Wet pavement is responsible for over 77% of total weather-related fatalities.
According to the California Highway Patrol, the chain of events that would immobilize the southbound lanes of the 101 near Barham in Hollywood all started with a single crash that occurred twenty minutes past midnight. Five additional crashes would follow. At one point, when an occupant of one of the vehicles involved in one of the crashes exited his vehicle, he was struck by another driver involved in the pile up. Highway patrol officials have stated that they do not believe alcohol was involved in any of the crashes and do not believe that any of the drivers will be charged.

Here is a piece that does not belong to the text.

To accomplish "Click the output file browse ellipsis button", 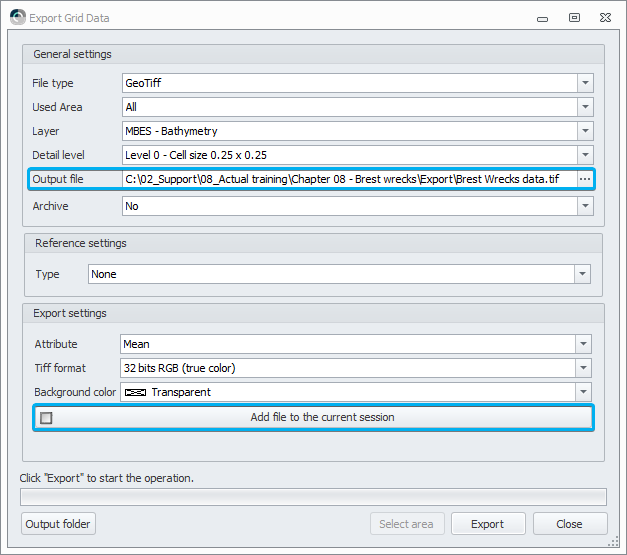I will pyautogui.click(x=586, y=179).
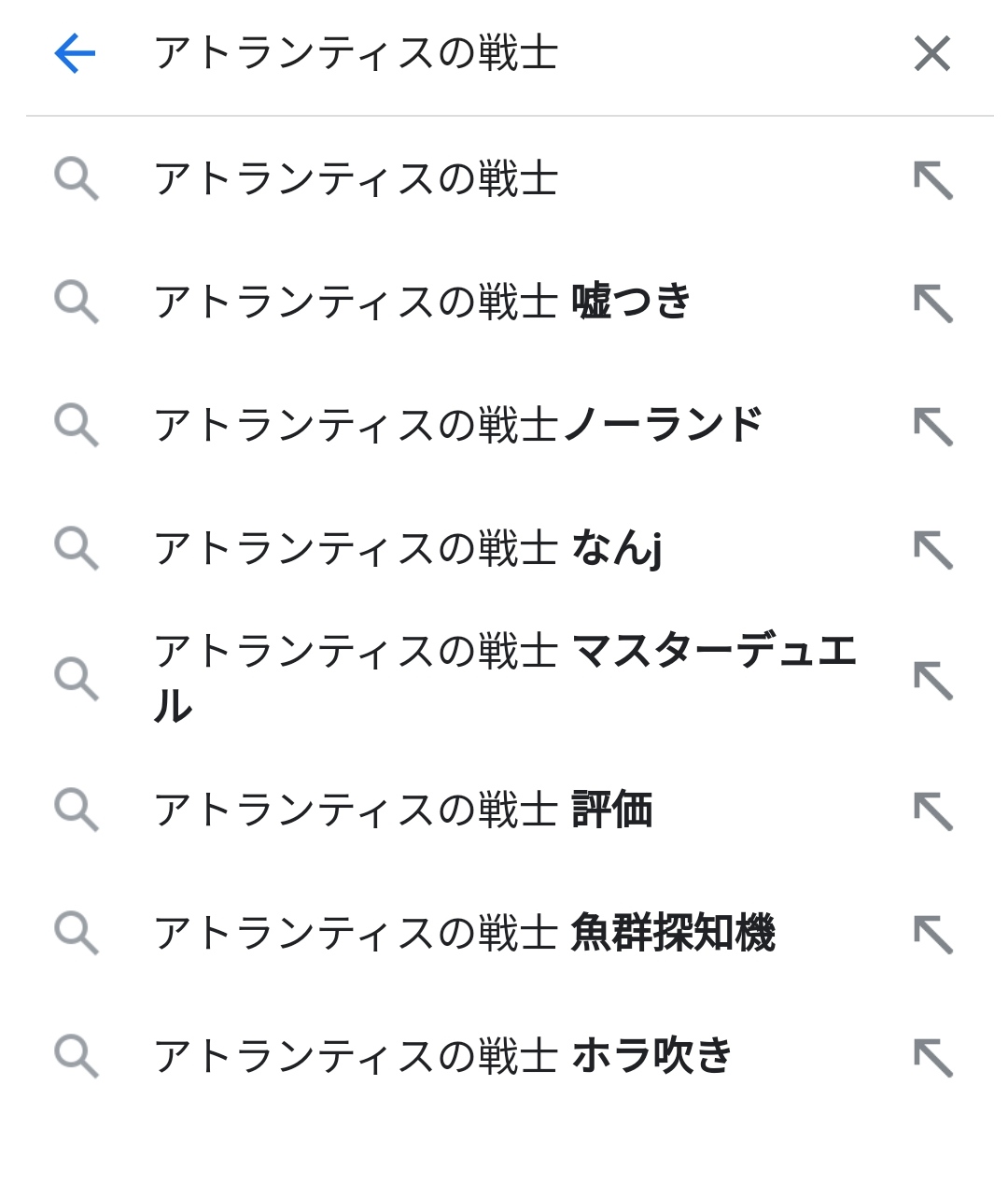Select the 魚群探知機 search suggestion

click(464, 933)
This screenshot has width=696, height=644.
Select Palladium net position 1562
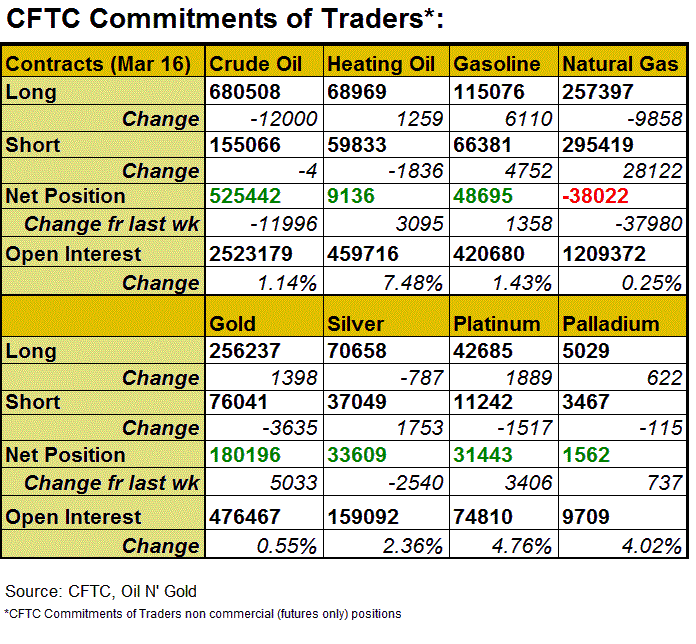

Slick Road Accident Statistics
According to the Federal Highway Administration, 24% of all vehicle crashes are weather related. Over 7,000 people are killed each year nationally due to weather conditions. Wet pavement is responsible for over 77% of total weather-related fatalities. Reduced pavement friction causes tires to slip, thus making it difficult for drivers to stop in time.
Speed Correlation with Skid Resistance
Although modern pavements are designed to be fairly skid-resistant, friction is decreased considerably at higher speeds. Thus, majority of accidents involving slick roads are speed related. Following distance is by all means a factor when considering speeds during adverse weather conditions. Generally speaking, as the tire’s velocity increases, skid resistance decreases, no matter the condition of the road surface. This is supported by the concept of slip speed, or general velocity used in studying road surfaces by various government and legal bodies. For more information on skid resistance, see “Evaluation of Pavement Friction Characteristics” synthesis by the National Cooperative Highway Research Program (NCHRP).
Take Precautionary Measure to Reduce Risk
This unfortunate series of early morning car accidents just goes to show how important it is for vehicle operators everywhere to stay alert and drive aware. With 16 car crashes reported that night, it is likely that at least some of those could have been prevented. Slick roads are not something that Los Angeles drivers usually encounter, but with cautious driving, no distractions, and environmental awareness, they can be just as safe to traverse as dry roads.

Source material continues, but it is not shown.